Ingevolge artikel 4.1 van de planvoorschriften zijn de op de plankaart voor "Woongebied 2 -Wg2-" aangewezen gronden bestemd voor:
- wonen, voor zover het betreft één bestaande woning;
- openbare nuts- en verkeersvoorzieningen;
c. wegen, paden en parkeervoorzieningen;
e. groenvoorzieningen, waaronder speelvoorzieningen;
f. waterhuishoudkundige voorzieningen, waterlopen en waterpartijen, alsmede (ondergrondse) waterbergings- en infiltratievoorzieningen
met de daarbij behorende:
g. bouwwerken, geen gebouwen zijnde.
In artikel 4.2.9. van de planvoorschriften is bepaald dat het college van burgemeester en wethouders bevoegd is de bestemming te wijzigen met betrekking tot het op de plankaart aangegeven "gebied met wijzigingsbevoegdheid A en B", waarbij moet worden voldaan aan de volgende voorwaarden:
a. het aantal woningen mag in totaal niet meer bedragen dan:
- voor wat betreft "gebied met wijzigingsbevoegdheid A" 9 woningen;
- voor wat betreft "gebied met wijzigingsbevoegdheid B" 1 woning;
2.4.1. De Voorzitter overweegt dat het plan de bouw van nieuwe woningen op het landgoed de Wolfsberg niet zonder meer toestaat, doch eerst na een besluit van het college van burgemeester en wethouders tot wijziging van het plan.
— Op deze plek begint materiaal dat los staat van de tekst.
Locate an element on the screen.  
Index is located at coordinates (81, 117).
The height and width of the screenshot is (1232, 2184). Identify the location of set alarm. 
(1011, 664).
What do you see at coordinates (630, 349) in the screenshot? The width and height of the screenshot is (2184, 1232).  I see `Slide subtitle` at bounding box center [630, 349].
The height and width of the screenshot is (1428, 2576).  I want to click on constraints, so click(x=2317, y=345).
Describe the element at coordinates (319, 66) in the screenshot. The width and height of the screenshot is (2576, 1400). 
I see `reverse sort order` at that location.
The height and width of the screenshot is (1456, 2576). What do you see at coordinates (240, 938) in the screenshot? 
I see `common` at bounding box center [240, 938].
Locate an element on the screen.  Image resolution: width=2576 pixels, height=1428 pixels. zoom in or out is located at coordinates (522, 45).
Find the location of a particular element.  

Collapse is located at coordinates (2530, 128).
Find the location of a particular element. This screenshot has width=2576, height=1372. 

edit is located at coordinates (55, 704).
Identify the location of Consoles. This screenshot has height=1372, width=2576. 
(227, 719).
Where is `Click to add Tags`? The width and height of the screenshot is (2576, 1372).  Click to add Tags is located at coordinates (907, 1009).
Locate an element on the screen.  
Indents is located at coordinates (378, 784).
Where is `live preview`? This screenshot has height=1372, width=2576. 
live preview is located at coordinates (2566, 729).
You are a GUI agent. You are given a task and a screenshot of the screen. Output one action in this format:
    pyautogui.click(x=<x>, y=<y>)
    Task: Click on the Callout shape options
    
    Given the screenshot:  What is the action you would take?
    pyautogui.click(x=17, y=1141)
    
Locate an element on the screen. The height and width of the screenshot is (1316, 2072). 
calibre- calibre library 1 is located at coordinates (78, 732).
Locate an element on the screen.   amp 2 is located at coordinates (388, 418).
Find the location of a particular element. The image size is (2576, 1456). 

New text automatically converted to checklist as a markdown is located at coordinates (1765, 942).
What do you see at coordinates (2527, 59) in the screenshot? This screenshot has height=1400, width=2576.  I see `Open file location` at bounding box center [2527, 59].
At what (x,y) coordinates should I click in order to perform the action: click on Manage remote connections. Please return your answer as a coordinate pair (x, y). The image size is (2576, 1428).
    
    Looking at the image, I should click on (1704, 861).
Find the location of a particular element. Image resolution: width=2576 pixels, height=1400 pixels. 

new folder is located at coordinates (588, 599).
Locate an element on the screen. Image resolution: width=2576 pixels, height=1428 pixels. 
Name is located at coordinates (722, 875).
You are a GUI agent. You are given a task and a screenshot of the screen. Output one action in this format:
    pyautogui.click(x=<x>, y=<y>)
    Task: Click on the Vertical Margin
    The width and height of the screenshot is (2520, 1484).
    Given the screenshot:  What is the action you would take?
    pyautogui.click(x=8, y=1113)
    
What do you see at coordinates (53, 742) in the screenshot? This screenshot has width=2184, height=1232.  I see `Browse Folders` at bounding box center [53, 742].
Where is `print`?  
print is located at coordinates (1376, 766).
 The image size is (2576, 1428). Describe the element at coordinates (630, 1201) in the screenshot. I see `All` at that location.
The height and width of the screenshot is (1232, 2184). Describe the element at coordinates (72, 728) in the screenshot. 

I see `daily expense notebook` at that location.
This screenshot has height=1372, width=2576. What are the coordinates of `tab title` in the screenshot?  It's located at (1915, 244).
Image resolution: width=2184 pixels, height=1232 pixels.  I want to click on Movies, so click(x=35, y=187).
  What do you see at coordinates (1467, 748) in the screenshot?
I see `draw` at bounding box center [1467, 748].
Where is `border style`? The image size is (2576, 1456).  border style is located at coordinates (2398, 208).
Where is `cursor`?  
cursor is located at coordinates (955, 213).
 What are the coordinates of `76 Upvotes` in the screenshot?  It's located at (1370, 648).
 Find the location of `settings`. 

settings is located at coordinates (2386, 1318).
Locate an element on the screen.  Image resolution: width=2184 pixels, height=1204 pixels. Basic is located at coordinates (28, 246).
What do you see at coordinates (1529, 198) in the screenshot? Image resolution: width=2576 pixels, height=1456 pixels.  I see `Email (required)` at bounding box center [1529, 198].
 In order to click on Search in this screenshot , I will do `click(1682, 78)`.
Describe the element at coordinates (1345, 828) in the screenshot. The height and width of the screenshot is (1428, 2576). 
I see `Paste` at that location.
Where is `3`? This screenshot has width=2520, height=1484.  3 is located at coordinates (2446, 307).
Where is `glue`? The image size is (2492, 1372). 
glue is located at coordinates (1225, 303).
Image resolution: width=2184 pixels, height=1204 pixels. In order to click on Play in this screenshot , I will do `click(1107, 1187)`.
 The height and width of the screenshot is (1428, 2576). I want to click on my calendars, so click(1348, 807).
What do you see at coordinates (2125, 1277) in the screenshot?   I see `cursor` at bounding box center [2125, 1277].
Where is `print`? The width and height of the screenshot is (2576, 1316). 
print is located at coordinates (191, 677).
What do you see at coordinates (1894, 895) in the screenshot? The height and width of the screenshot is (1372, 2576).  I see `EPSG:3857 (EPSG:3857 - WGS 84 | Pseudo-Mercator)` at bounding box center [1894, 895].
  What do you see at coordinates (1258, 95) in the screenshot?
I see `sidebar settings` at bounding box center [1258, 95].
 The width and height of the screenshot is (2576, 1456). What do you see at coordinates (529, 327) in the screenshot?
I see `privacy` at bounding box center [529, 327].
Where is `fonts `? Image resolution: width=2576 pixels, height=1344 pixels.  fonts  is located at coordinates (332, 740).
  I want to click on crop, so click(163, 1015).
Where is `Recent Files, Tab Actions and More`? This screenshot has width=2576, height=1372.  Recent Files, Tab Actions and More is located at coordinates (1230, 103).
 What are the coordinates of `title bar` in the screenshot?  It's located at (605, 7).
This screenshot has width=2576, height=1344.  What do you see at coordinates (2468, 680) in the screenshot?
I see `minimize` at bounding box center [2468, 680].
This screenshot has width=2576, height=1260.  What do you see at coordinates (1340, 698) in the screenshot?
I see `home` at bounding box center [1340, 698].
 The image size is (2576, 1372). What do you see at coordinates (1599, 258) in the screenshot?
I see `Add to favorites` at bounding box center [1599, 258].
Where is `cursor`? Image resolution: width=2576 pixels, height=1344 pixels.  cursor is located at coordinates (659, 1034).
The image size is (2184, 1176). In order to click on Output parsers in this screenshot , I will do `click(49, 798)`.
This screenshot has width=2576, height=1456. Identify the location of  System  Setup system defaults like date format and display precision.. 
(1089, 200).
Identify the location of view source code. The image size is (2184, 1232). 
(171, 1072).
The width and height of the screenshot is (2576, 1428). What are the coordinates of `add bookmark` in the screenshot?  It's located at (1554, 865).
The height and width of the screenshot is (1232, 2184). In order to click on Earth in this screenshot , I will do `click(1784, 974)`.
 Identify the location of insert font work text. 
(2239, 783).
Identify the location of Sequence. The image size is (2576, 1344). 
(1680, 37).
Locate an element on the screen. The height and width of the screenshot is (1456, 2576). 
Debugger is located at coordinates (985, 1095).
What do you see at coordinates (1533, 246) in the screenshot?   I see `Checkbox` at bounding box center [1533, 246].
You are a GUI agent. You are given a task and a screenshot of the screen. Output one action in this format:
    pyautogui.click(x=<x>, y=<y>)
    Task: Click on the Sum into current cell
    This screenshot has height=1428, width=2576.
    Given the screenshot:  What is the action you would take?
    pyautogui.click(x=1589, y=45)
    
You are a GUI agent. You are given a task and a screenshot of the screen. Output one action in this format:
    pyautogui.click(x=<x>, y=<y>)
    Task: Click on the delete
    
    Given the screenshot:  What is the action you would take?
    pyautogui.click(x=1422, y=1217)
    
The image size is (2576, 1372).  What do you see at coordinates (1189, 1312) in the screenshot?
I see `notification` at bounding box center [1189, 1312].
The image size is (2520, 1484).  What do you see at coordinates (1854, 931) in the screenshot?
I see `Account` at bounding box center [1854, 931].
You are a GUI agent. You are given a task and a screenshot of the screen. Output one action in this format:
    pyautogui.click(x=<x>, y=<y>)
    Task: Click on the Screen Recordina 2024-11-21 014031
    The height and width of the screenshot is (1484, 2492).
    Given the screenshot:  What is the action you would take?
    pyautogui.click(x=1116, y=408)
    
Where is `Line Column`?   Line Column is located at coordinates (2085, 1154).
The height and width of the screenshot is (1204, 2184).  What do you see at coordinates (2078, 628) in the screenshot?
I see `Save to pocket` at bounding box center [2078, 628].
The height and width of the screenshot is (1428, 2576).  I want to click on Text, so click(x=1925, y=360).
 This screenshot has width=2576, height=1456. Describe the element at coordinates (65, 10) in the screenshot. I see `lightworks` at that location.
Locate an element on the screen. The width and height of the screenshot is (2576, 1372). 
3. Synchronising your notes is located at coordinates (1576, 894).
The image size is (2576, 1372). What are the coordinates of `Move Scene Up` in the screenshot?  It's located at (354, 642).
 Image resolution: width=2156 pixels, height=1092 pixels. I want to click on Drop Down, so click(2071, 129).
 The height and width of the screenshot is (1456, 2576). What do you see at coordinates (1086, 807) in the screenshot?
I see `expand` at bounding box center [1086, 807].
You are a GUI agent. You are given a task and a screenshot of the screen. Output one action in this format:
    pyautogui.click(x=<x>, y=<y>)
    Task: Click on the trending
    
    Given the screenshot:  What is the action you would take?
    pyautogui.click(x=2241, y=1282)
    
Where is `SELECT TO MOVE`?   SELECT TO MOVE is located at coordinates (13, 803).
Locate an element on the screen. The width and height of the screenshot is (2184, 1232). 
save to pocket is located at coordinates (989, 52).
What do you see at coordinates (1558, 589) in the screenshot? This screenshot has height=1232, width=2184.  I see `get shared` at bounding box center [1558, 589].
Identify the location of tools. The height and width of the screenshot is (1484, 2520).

Zo'n besluit dient met een afweging van de betrokken belangen gepaard te gaan en voorts kan daartegen in rechte worden opgekomen. Gelet hierop ontbreekt in zoverre een spoedeisend belang bij het treffen van een voorlopige voorziening.
2.4.2. Voor zover het verzoek tevens ziet op hetgeen het plan wat betreft het landgoed de Wolfsberg rechtstreeks mogelijk maakt, overweegt de Voorzitter het volgende. Ter zitting is namens de [grondeigenaar] toegezegd dat in afwachting van de uitspraak van de Afdeling in de hoofdzaak op dit punt geen onomkeerbare activiteiten zullen plaatsvinden. Gezien deze omstandigheid is met het verzoek op dit punt evenmin een spoedeisend belang gemoeid dat het treffen van een voorlopige voorziening rechtvaardigt.
2.5. Gelet op het voorgaande komt het verzoek niet voor inwilliging in aanmerking.
2.6. Voor een proceskostenveroordeling bestaat geen aanleiding.
De Voorzitter van de Afdeling bestuursrechtspraak van de Raad van State:
Aldus vastgesteld door mr. R.J. Hoekstra, als Voorzitter, in tegenwoordigheid van E.J. Nolles, ambtenaar van Staat.